The NTPC on August 16, 2020, flagged off transfer of fly ash in railways wagons from NTPC Rihand to ACC Ltd cement plant in UP’s Amethi district. The newly developed infrastructure includes facilities for loading dry fly ash from Silo storage systems to railway wagons for transfer.
According to the company’s statement, it had approached East Central Railways, along with leading cement manufacturing plants, to commence the supply of fly-ash in railway wagons covered with tarpaulin to cement plants at a distance.
The Singrauli-Sonbhadra region has at least nine major thermal power stations including three NTPC-owned plants — Rihand (3,000 MW), Vindhyachal (4,760 MW) and Singrauli (2,000 MW).

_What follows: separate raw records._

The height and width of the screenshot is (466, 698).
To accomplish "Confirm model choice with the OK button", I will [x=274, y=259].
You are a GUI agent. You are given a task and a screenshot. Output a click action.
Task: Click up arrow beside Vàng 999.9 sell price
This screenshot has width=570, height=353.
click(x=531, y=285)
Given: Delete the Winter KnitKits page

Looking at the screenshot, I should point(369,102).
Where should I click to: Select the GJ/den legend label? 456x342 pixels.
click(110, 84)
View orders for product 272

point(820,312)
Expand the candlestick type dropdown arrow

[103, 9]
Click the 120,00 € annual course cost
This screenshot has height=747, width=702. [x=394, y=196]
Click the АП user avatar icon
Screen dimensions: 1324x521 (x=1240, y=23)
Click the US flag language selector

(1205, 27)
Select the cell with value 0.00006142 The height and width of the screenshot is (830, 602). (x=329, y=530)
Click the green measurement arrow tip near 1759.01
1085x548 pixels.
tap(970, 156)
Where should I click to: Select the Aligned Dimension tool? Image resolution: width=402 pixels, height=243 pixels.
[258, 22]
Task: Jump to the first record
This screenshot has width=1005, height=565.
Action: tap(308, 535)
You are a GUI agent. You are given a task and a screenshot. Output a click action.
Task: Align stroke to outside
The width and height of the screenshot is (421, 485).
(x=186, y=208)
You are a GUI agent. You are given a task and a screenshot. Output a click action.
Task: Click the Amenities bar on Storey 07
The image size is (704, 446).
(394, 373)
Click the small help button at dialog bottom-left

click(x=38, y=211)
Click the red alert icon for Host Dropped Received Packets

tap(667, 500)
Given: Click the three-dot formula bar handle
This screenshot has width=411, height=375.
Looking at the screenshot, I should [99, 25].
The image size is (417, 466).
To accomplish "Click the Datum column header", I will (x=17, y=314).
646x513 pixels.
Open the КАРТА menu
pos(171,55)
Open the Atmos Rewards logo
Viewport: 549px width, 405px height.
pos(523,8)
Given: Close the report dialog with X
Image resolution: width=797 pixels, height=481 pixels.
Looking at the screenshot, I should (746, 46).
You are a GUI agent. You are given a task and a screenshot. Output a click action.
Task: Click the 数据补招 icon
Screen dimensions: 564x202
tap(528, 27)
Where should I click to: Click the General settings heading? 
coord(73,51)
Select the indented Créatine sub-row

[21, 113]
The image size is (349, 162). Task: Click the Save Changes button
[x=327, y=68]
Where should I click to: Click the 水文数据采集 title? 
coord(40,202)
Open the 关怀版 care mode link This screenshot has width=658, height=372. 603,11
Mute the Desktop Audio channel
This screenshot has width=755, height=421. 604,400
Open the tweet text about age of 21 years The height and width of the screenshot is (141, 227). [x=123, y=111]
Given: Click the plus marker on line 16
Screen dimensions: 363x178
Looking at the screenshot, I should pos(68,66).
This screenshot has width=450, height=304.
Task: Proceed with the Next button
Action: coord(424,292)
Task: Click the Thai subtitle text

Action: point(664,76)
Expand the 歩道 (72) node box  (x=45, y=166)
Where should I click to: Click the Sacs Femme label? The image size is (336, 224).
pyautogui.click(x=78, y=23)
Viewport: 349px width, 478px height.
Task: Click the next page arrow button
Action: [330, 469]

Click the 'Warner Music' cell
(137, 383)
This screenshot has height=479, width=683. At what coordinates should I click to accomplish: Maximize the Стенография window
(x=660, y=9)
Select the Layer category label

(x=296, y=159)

More than half the capacity in Singrauli-Sonbhadra region is relatively new and was added in the last 10 years. More capacity addition has led to an increase in amount of coal consumption and subsequent fly ash generation in the region.
Uttar Pradesh and Madhya Pradesh together account for about 51 gigawatt of installed coal power capacity, half of which is located in the Singrauli-Sonbhadra region.
Both UP and MP are in the top four states in the country in terms of fly ash generation and in the bottom four states in terms of its percentage utilisation, according to the Central Electricity Authority’s latest ash generation and utilisation report for 2018-19.
The high fly ash generation and low utilisation figures indicate huge amounts of residual / unused ash that could be accumulating either in ash ponds in wet form or stored in dry form in the region.
Three major incidents of fly ash breach from power plants in the Singrauli-Sonbhadra region within a year have already raised concerns over coal power plants struggling to manage unused ash. At times, overabundance of dumped ash slurry creates a burden on existing ash dyke structures that do not have enough capacity for storage.
As a result, ash dyke walls often break or an overflow / leakage occurs, causing sudden release of ash slurry to nearby agricultural fields and surface water bodies. This leads to extensive damage of fields and contamination of freshwater sources with toxic ash slurry. Sudden ash flooding to nearby settlements has led to loss of lives at times.
Though percentage ash utilisation is steadily increasing at an all-India level, what remains a concern is the huge backlog of unused ash that has accumulated over the past many years in India.
Power plants currently generate about 200 million tonnes of ash. The CSE analysis — looking at nationwide figures for fly ash utilisation — found unused ash stock from thermal power plants in the last 10 years amounting to as high as 627 million tonnes — more than three times the current ash generation from power plants.
The Ministry of Environment, Forest and Climate Change (MoEFCC) had set the target for 100 per cent utilisation of fly ash by December 31, 2017, according to its notification dated January 25, 2016. The first notification on fly ash utilisation came in September 1999.
However, even after 21 years since the first notification, several power plants still struggle to achieve the target. Around 43 per cent plants have not achieved this target yet, according to 2018-19 data from the Central Electricity Authority.
Coal will remain a mainstay for energy generation in India even in future, which will further aggravate fly ash management issues. Proper fly ash disposal and utilisation is, therefore, necessary in view of the growing environmental concerns associated with its generation.
Significant measures need to be taken at plant level as well as at Centre- and state-level for its efficient management. Cement manufacturing, brick / tiles manufacturing, constructing roads and highways, filling of low lying areas, mine backfilling are among the areas where fly ash is currently utilised, with cement being the major consumer.